Lors du Concours international de chœurs de chambre de Marktoberdorf à la Pentecôte, les meilleurs chœurs se sont présentés avec des programmes a cappella
Tim Koeritz, journaliste et musicien
Marktoberdorf, petite ville en bordure des Alpes allemandes, n’est pas vraiment ce qu’on pourrait appeler le centre du monde ; mais tous les 2 ans à la Pentecôte, elle devient tout de même quelque chose comme le centre du monde choral.
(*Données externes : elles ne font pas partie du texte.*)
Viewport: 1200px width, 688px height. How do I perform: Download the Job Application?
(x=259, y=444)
Nous devons cela au Concours international de chœurs de chambre de Marktoberdorf, qui en est cette année à sa 13ème édition, et qui promeut les rencontres des chœurs par des concerts et d’autres événements en commun.
Organisé par la Bundesvereinigung Deutscher Chorverbände (Association nationale allemande des fédérations de chœur), cet événement reste certainement le plus important et le plus exigeant de tous les concours internationaux allemands de chœurs de chambre, notamment parce que les participants n’ont pas d’autre choix qu’un répertoire a cappella, performance la plus difficile dans le chant choral.
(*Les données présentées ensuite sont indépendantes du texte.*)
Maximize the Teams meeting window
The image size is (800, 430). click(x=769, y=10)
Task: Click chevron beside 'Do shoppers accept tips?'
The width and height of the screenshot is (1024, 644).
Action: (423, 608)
Outre le Saarbrücker KammerChor, l’EXtraCHORd de Montabaur, le chœur de chambre finnlandais ‘Kampin Laulu’ d’Helsinki ou encore le chœur serbe ‘Svetozar Markovich’ de Novi Sad, cette année les chœurs universitaires ont été nombreux à participer au concours, mais aussi les chœurs de jeunes, cependant avec quelques membres âgés de plus de 21 ans. C’est l’âge limite accepté pour entrer dans la « vraie » catégorie des chœurs de jeunes prévue à l’origine, mais qui a dû être abandonnée faute de nombres insuffisants de participants. Toutefois il y avait vraiment beaucoup de jeunes choristes à Marktoberdorf, comme par exemple les membres de deux chœurs de jeunes nationaux : le Chœur national des jeunes de France et le Chœur des jeunes de Suisse de Lausanne.
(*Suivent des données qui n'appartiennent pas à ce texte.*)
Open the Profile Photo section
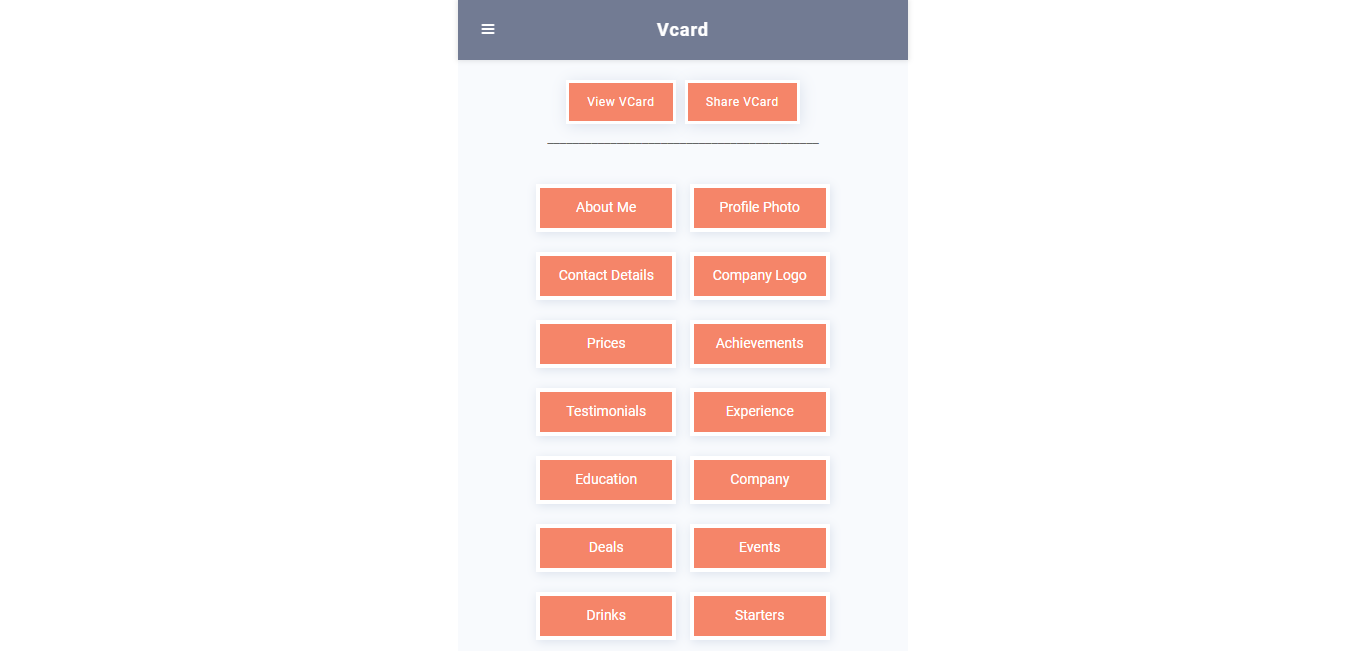Viewport: 1366px width, 651px height. (760, 208)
C’est d’ailleurs la première fois qu’un chœur français prenait part à la compétition. Alors que les Français se sont fait emporter sous la direction vivace de Régine Théodorescu par un tempérament presque trop débordant, lui valant le 3ème prix, Dominique Tille, un des deux leaders du Chœur de jeunes de Suisse, a su, grâce à une direction d’une élégante sensibilité, contrôler le son de ses jeunes voix tout le long et donner à l’ensemble un rayonnement presque envoûtant, tout en réalisant une interprétation très naturelle. Le chœur a obtenu un très juste 2nd prix.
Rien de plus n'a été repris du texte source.